■ **EXTRACTED MATERIAL**
################

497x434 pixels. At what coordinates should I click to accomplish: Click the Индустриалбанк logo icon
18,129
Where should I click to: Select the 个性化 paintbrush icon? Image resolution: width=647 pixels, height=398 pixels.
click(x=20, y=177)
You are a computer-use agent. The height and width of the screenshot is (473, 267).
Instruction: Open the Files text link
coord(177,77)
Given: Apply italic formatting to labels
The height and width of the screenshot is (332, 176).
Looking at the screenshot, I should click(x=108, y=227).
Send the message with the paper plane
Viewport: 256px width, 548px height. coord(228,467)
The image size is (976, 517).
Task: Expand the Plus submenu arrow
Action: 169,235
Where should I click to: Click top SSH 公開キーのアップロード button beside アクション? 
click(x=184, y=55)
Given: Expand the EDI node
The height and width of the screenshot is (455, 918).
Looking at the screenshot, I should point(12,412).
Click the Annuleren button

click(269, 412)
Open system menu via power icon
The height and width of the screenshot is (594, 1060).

################

■ **WHAT THE TASK REQUIRES**
Using the entries above, give back exactly the line containing "Given: Expand the EDI node", the line containing "Open system menu via power icon", and every line between them, and nothing else.

■ **OUTPUT OF THE EXERCISE**
Given: Expand the EDI node
The height and width of the screenshot is (455, 918).
Looking at the screenshot, I should point(12,412).
Click the Annuleren button

click(269, 412)
Open system menu via power icon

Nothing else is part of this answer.